Food Connect went from select deliveries in a small part of the Philadelphia to being fairly well known in the area's food ecosystem. I met Megha at a Food Policy Advisory Council Anti-Hunger Committee meeting hosted by the SHARE food program, where she was describing her work to a very attentive group of food-justice advocates.
The concept is deceptively simple: the Food Connect driver arrives, picks up food and takes it to a shelter. However, as the volume of donations increases, Megha and her team of volunteers are looking at ways to operate more efficiently and trying to make it easier to donate.
With the Democratic National Convention in town this month, they are also looking at how to streamline the process of collecting fragmented donations. They are also planning to collaborate with SHARE and Philabundance in some way.

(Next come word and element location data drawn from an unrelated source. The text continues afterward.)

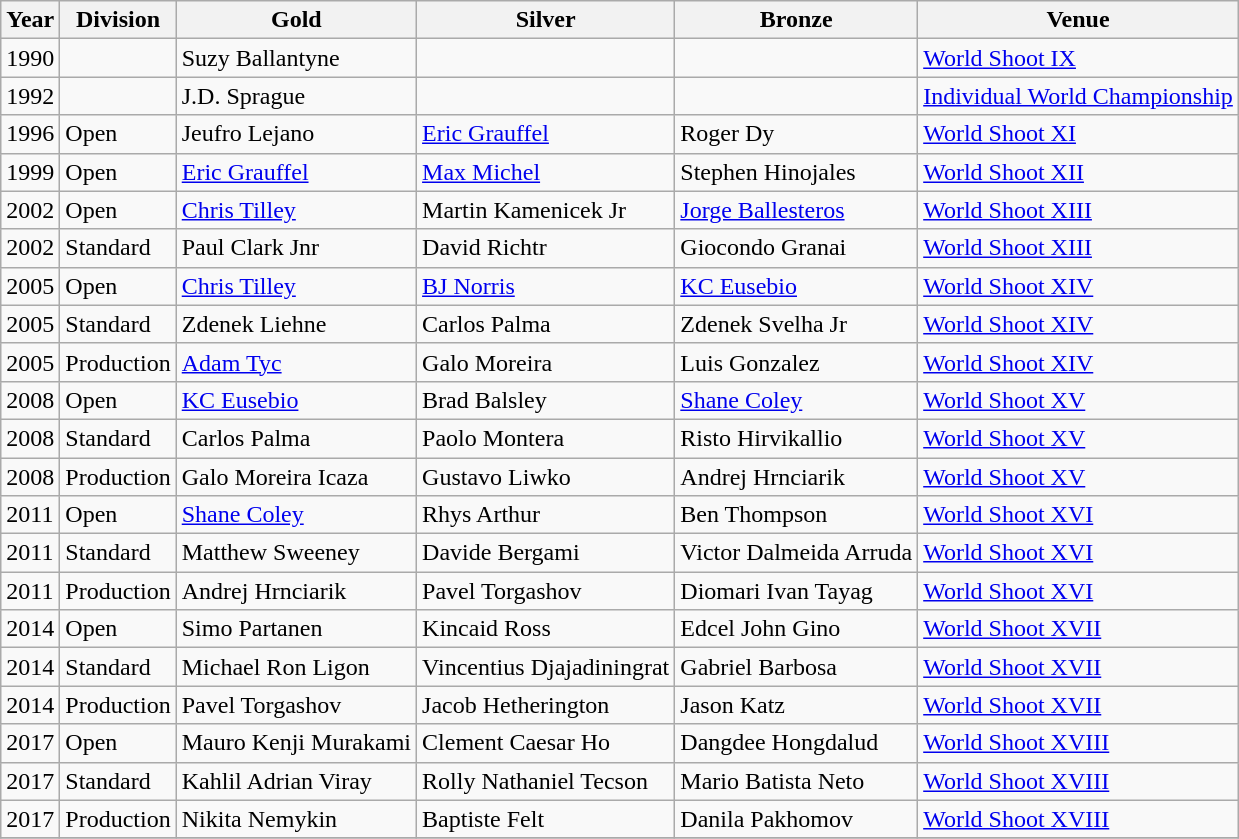
Simo Partanen [296, 629]
Danila Pakhomov [796, 819]
Venue [1078, 20]
Baptiste Felt [546, 819]
Mauro Kenji Murakami [296, 743]
Davide Bergami [546, 553]
1999 [30, 172]
Vincentius Djajadiningrat [546, 667]
Jason Katz [796, 705]
Jorge Ballesteros [796, 210]
Risto Hirvikallio [796, 438]
Nikita Nemykin [296, 819]
Kincaid Ross [546, 629]
Clement Caesar Ho [546, 743]
Silver [546, 20]
BJ Norris [546, 286]
Matthew Sweeney [296, 553]
Roger Dy [796, 134]
Division [118, 20]
Kahlil Adrian Viray [296, 781]
Paul Clark Jnr [296, 248]
Galo Moreira [546, 362]
David Richtr [546, 248]
J.D. Sprague [296, 96]
Gabriel Barbosa [796, 667]
World Shoot XII [1078, 172]
Zdenek Svelha Jr [796, 324]
Mario Batista Neto [796, 781]
Diomari Ivan Tayag [796, 591]
Rhys Arthur [546, 515]
Galo Moreira Icaza [296, 477]
Individual World Championship [1078, 96]
1996 [30, 134]
Paolo Montera [546, 438]
1992 [30, 96]
Year [30, 20]
Victor Dalmeida Arruda [796, 553]
Zdenek Liehne [296, 324]
Giocondo Granai [796, 248]
Michael Ron Ligon [296, 667]
Martin Kamenicek Jr [546, 210]
Gold [296, 20]
Edcel John Gino [796, 629]
World Shoot IX [1078, 58]
Rolly Nathaniel Tecson [546, 781]
Luis Gonzalez [796, 362]
Dangdee Hongdalud [796, 743]
Max Michel [546, 172]
Suzy Ballantyne [296, 58]
Gustavo Liwko [546, 477]
Adam Tyc [296, 362]
Stephen Hinojales [796, 172]
Bronze [796, 20]
1990 [30, 58]
Brad Balsley [546, 400]
Ben Thompson [796, 515]
Jeufro Lejano [296, 134]
World Shoot XI [1078, 134]
Jacob Hetherington [546, 705]
Pinpoint the cell where the given text exists, returning its (x, y) midpoint coordinate. 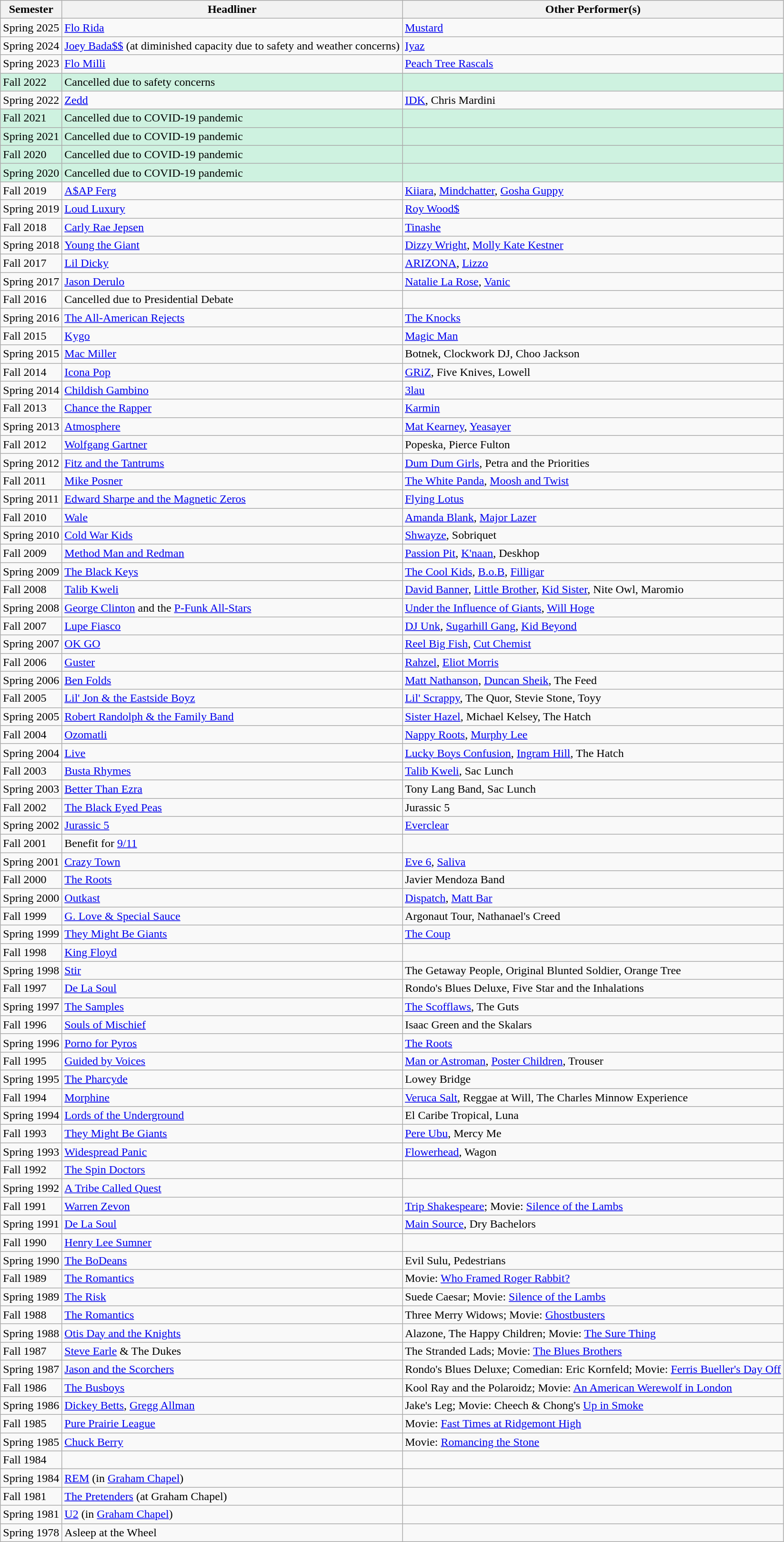
Henry Lee Sumner (232, 1242)
Shwayze, Sobriquet (593, 535)
Fall 1989 (31, 1278)
The Black Eyed Peas (232, 807)
Spring 2024 (31, 46)
DJ Unk, Sugarhill Gang, Kid Beyond (593, 626)
The Spin Doctors (232, 1170)
Spring 2023 (31, 64)
Dum Dum Girls, Petra and the Priorities (593, 462)
Headliner (232, 10)
Rondo's Blues Deluxe; Comedian: Eric Kornfeld; Movie: Ferris Bueller's Day Off (593, 1369)
Mike Posner (232, 481)
Karmin (593, 408)
Spring 2010 (31, 535)
The White Panda, Moosh and Twist (593, 481)
Other Performer(s) (593, 10)
GRiZ, Five Knives, Lowell (593, 372)
Everclear (593, 825)
Lords of the Underground (232, 1116)
Fall 2007 (31, 626)
Three Merry Widows; Movie: Ghostbusters (593, 1315)
Pere Ubu, Mercy Me (593, 1134)
The Pharcyde (232, 1079)
Spring 2016 (31, 318)
Lil' Jon & the Eastside Boyz (232, 698)
Spring 1978 (31, 1532)
Live (232, 753)
Flo Rida (232, 28)
Spring 2000 (31, 898)
Spring 1996 (31, 1043)
Wale (232, 517)
Flo Milli (232, 64)
Cancelled due to Presidential Debate (232, 300)
Spring 1985 (31, 1442)
Jake's Leg; Movie: Cheech & Chong's Up in Smoke (593, 1406)
Wolfgang Gartner (232, 444)
Fall 2022 (31, 82)
Edward Sharpe and the Magnetic Zeros (232, 499)
Movie: Who Framed Roger Rabbit? (593, 1278)
Lupe Fiasco (232, 626)
Spring 2019 (31, 209)
Dizzy Wright, Molly Kate Kestner (593, 245)
Spring 2018 (31, 245)
Fall 1988 (31, 1315)
Rahzel, Eliot Morris (593, 662)
REM (in Graham Chapel) (232, 1478)
The BoDeans (232, 1260)
Spring 2001 (31, 862)
Spring 2017 (31, 281)
Under the Influence of Giants, Will Hoge (593, 608)
Porno for Pyros (232, 1043)
Atmosphere (232, 426)
Spring 2007 (31, 644)
Fall 2010 (31, 517)
Spring 2008 (31, 608)
Fall 2015 (31, 336)
Spring 1992 (31, 1188)
Guided by Voices (232, 1061)
Dispatch, Matt Bar (593, 898)
Pure Prairie League (232, 1424)
Fall 1995 (31, 1061)
Warren Zevon (232, 1206)
ARIZONA, Lizzo (593, 263)
Widespread Panic (232, 1152)
Morphine (232, 1097)
Spring 1994 (31, 1116)
Fall 1990 (31, 1242)
Spring 2009 (31, 572)
Fall 1993 (31, 1134)
Fitz and the Tantrums (232, 462)
Spring 1998 (31, 970)
Spring 2003 (31, 789)
Fall 2001 (31, 844)
Cancelled due to safety concerns (232, 82)
Chuck Berry (232, 1442)
Tinashe (593, 227)
Talib Kweli, Sac Lunch (593, 771)
Flying Lotus (593, 499)
OK GO (232, 644)
The Scofflaws, The Guts (593, 1006)
Spring 1990 (31, 1260)
Fall 2020 (31, 154)
Fall 1992 (31, 1170)
Fall 1984 (31, 1460)
Fall 2005 (31, 698)
Lil Dicky (232, 263)
Spring 1989 (31, 1297)
Roy Wood$ (593, 209)
Fall 1985 (31, 1424)
Spring 2011 (31, 499)
Fall 1998 (31, 952)
The Stranded Lads; Movie: The Blues Brothers (593, 1351)
IDK, Chris Mardini (593, 100)
Spring 2002 (31, 825)
Botnek, Clockwork DJ, Choo Jackson (593, 354)
Spring 2006 (31, 680)
The Risk (232, 1297)
Spring 2004 (31, 753)
Mat Kearney, Yeasayer (593, 426)
U2 (in Graham Chapel) (232, 1514)
Fall 1994 (31, 1097)
Childish Gambino (232, 390)
Eve 6, Saliva (593, 862)
Outkast (232, 898)
Javier Mendoza Band (593, 880)
Lowey Bridge (593, 1079)
Spring 1986 (31, 1406)
Fall 2008 (31, 590)
Fall 2004 (31, 734)
Spring 1995 (31, 1079)
Stir (232, 970)
Fall 1991 (31, 1206)
Young the Giant (232, 245)
Spring 1997 (31, 1006)
Fall 2014 (31, 372)
The Busboys (232, 1387)
Spring 2012 (31, 462)
Main Source, Dry Bachelors (593, 1224)
Spring 2014 (31, 390)
Joey Bada$$ (at diminished capacity due to safety and weather concerns) (232, 46)
David Banner, Little Brother, Kid Sister, Nite Owl, Maromio (593, 590)
Kiiara, Mindchatter, Gosha Guppy (593, 191)
Argonaut Tour, Nathanael's Creed (593, 916)
Fall 2000 (31, 880)
Dickey Betts, Gregg Allman (232, 1406)
Fall 2009 (31, 553)
Loud Luxury (232, 209)
Talib Kweli (232, 590)
The Knocks (593, 318)
Icona Pop (232, 372)
Alazone, The Happy Children; Movie: The Sure Thing (593, 1333)
Spring 2015 (31, 354)
Ozomatli (232, 734)
Busta Rhymes (232, 771)
Nappy Roots, Murphy Lee (593, 734)
Spring 2020 (31, 172)
Lil' Scrappy, The Quor, Stevie Stone, Toyy (593, 698)
Benefit for 9/11 (232, 844)
Spring 1981 (31, 1514)
Kygo (232, 336)
Asleep at the Wheel (232, 1532)
Jason Derulo (232, 281)
Flowerhead, Wagon (593, 1152)
Ben Folds (232, 680)
Natalie La Rose, Vanic (593, 281)
Iyaz (593, 46)
The Pretenders (at Graham Chapel) (232, 1496)
George Clinton and the P-Funk All-Stars (232, 608)
Fall 1987 (31, 1351)
3lau (593, 390)
Fall 2013 (31, 408)
Fall 2016 (31, 300)
Spring 1999 (31, 934)
Trip Shakespeare; Movie: Silence of the Lambs (593, 1206)
The Black Keys (232, 572)
Spring 2013 (31, 426)
Mustard (593, 28)
Fall 2017 (31, 263)
Fall 1986 (31, 1387)
Movie: Fast Times at Ridgemont High (593, 1424)
Fall 2012 (31, 444)
Semester (31, 10)
A$AP Ferg (232, 191)
Souls of Mischief (232, 1025)
The Samples (232, 1006)
Carly Rae Jepsen (232, 227)
Isaac Green and the Skalars (593, 1025)
The All-American Rejects (232, 318)
Fall 1981 (31, 1496)
Fall 2006 (31, 662)
Magic Man (593, 336)
Amanda Blank, Major Lazer (593, 517)
Evil Sulu, Pedestrians (593, 1260)
Zedd (232, 100)
Spring 1993 (31, 1152)
Kool Ray and the Polaroidz; Movie: An American Werewolf in London (593, 1387)
Matt Nathanson, Duncan Sheik, The Feed (593, 680)
Method Man and Redman (232, 553)
Fall 1996 (31, 1025)
Jason and the Scorchers (232, 1369)
El Caribe Tropical, Luna (593, 1116)
Mac Miller (232, 354)
Tony Lang Band, Sac Lunch (593, 789)
Peach Tree Rascals (593, 64)
Spring 2021 (31, 136)
Spring 1987 (31, 1369)
The Getaway People, Original Blunted Soldier, Orange Tree (593, 970)
Passion Pit, K'naan, Deskhop (593, 553)
Fall 2003 (31, 771)
The Coup (593, 934)
The Cool Kids, B.o.B, Filligar (593, 572)
Spring 2022 (31, 100)
Sister Hazel, Michael Kelsey, The Hatch (593, 716)
Rondo's Blues Deluxe, Five Star and the Inhalations (593, 988)
Fall 2019 (31, 191)
Crazy Town (232, 862)
Spring 1991 (31, 1224)
Spring 2025 (31, 28)
Fall 2011 (31, 481)
Guster (232, 662)
Spring 2005 (31, 716)
Popeska, Pierce Fulton (593, 444)
Fall 1997 (31, 988)
Fall 2002 (31, 807)
Veruca Salt, Reggae at Will, The Charles Minnow Experience (593, 1097)
Steve Earle & The Dukes (232, 1351)
King Floyd (232, 952)
Reel Big Fish, Cut Chemist (593, 644)
Spring 1988 (31, 1333)
Fall 2018 (31, 227)
G. Love & Special Sauce (232, 916)
Better Than Ezra (232, 789)
Suede Caesar; Movie: Silence of the Lambs (593, 1297)
Fall 2021 (31, 118)
Robert Randolph & the Family Band (232, 716)
Fall 1999 (31, 916)
A Tribe Called Quest (232, 1188)
Chance the Rapper (232, 408)
Lucky Boys Confusion, Ingram Hill, The Hatch (593, 753)
Movie: Romancing the Stone (593, 1442)
Otis Day and the Knights (232, 1333)
Man or Astroman, Poster Children, Trouser (593, 1061)
Spring 1984 (31, 1478)
Cold War Kids (232, 535)
Pinpoint the cell where the given text exists, returning its (x, y) midpoint coordinate. 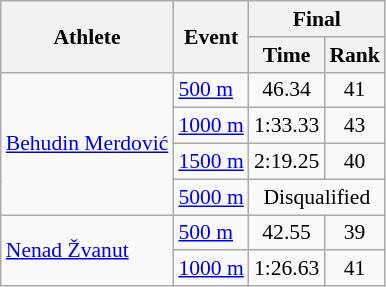
Event (210, 36)
Final (317, 19)
Rank (354, 55)
43 (354, 126)
1:33.33 (286, 126)
Time (286, 55)
39 (354, 233)
Athlete (88, 36)
46.34 (286, 90)
5000 m (210, 197)
42.55 (286, 233)
2:19.25 (286, 162)
Behudin Merdović (88, 143)
1:26.63 (286, 269)
1500 m (210, 162)
Nenad Žvanut (88, 250)
Disqualified (317, 197)
40 (354, 162)
Identify which cell holds the provided text, then report its [x, y] central coordinate. 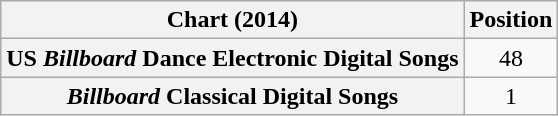
Chart (2014) [232, 20]
US Billboard Dance Electronic Digital Songs [232, 58]
48 [511, 58]
1 [511, 96]
Position [511, 20]
Billboard Classical Digital Songs [232, 96]
Scan for the cell matching the given text and deliver its (x, y) coordinate at center. 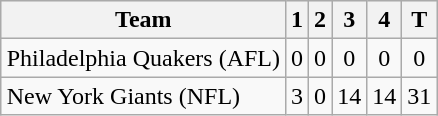
Philadelphia Quakers (AFL) (143, 58)
T (420, 20)
New York Giants (NFL) (143, 96)
Team (143, 20)
2 (320, 20)
1 (298, 20)
4 (384, 20)
31 (420, 96)
From the cell containing the given text, extract its center point as (x, y) coordinate. 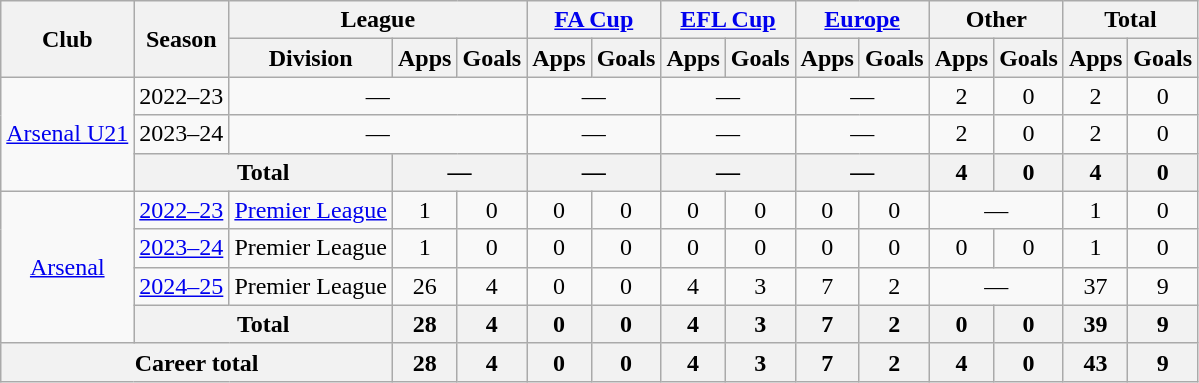
EFL Cup (728, 20)
Europe (862, 20)
FA Cup (594, 20)
Club (68, 39)
Season (182, 39)
Arsenal U21 (68, 134)
37 (1095, 286)
2024–25 (182, 286)
Arsenal (68, 267)
43 (1095, 362)
39 (1095, 324)
26 (425, 286)
Division (311, 58)
Other (996, 20)
Career total (197, 362)
League (378, 20)
Pinpoint the cell where the given text exists, returning its [x, y] midpoint coordinate. 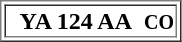
YA 124 AA CO [90, 20]
Identify which cell holds the provided text, then report its [X, Y] central coordinate. 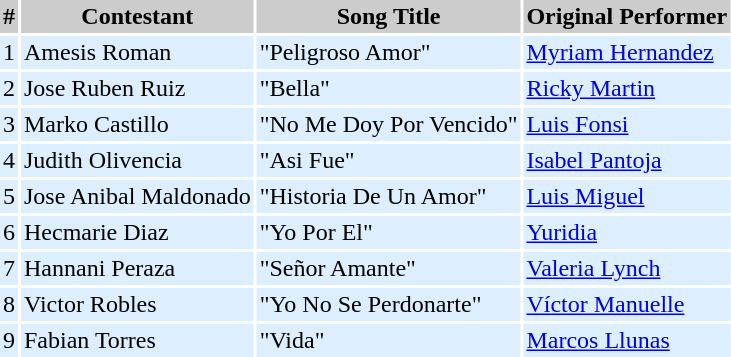
"No Me Doy Por Vencido" [389, 124]
"Asi Fue" [389, 160]
Amesis Roman [138, 52]
Song Title [389, 16]
Myriam Hernandez [626, 52]
5 [9, 196]
"Peligroso Amor" [389, 52]
7 [9, 268]
3 [9, 124]
6 [9, 232]
"Bella" [389, 88]
Hecmarie Diaz [138, 232]
Yuridia [626, 232]
9 [9, 340]
"Señor Amante" [389, 268]
Jose Anibal Maldonado [138, 196]
Valeria Lynch [626, 268]
"Yo No Se Perdonarte" [389, 304]
Original Performer [626, 16]
1 [9, 52]
Contestant [138, 16]
"Historia De Un Amor" [389, 196]
Marko Castillo [138, 124]
Ricky Martin [626, 88]
Isabel Pantoja [626, 160]
Marcos Llunas [626, 340]
Jose Ruben Ruiz [138, 88]
"Yo Por El" [389, 232]
2 [9, 88]
Víctor Manuelle [626, 304]
Luis Miguel [626, 196]
Judith Olivencia [138, 160]
Fabian Torres [138, 340]
4 [9, 160]
Luis Fonsi [626, 124]
"Vida" [389, 340]
8 [9, 304]
# [9, 16]
Hannani Peraza [138, 268]
Victor Robles [138, 304]
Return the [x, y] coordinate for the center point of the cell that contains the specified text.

In case you were wondering at this point: At Weavers Way Chestnut Hill, food that is out of code (or about to be) is collected two or three times a week by the food bank at St. Vincent's in Germantown. Outdated food from Mt. Airy goes to Whosoever Gospel Mission, also in Germantown. Inedible vegetables and vegetable scraps from both stores go to Saul High School to be made into Henry Got Compost. (And in Mt. Airy, bruised and wilted vegetables are offered for sale at a discount before they're too far gone.) “If we have a really big donation, we get Philabundance involved,” said Chestnut Hill store manager Dean Stefano.
Megha wants potential donors (grocery stores, restaurants, dining halls, universities, etc.) to know that they can contact Food Connect directly if they have extra food
Surplus food should still be fresh and edible, as drivers make same-day deliveries to places that can use it immediately. Food Connect can always use extra volunteer drivers — one hour a week is all the commitment they ask.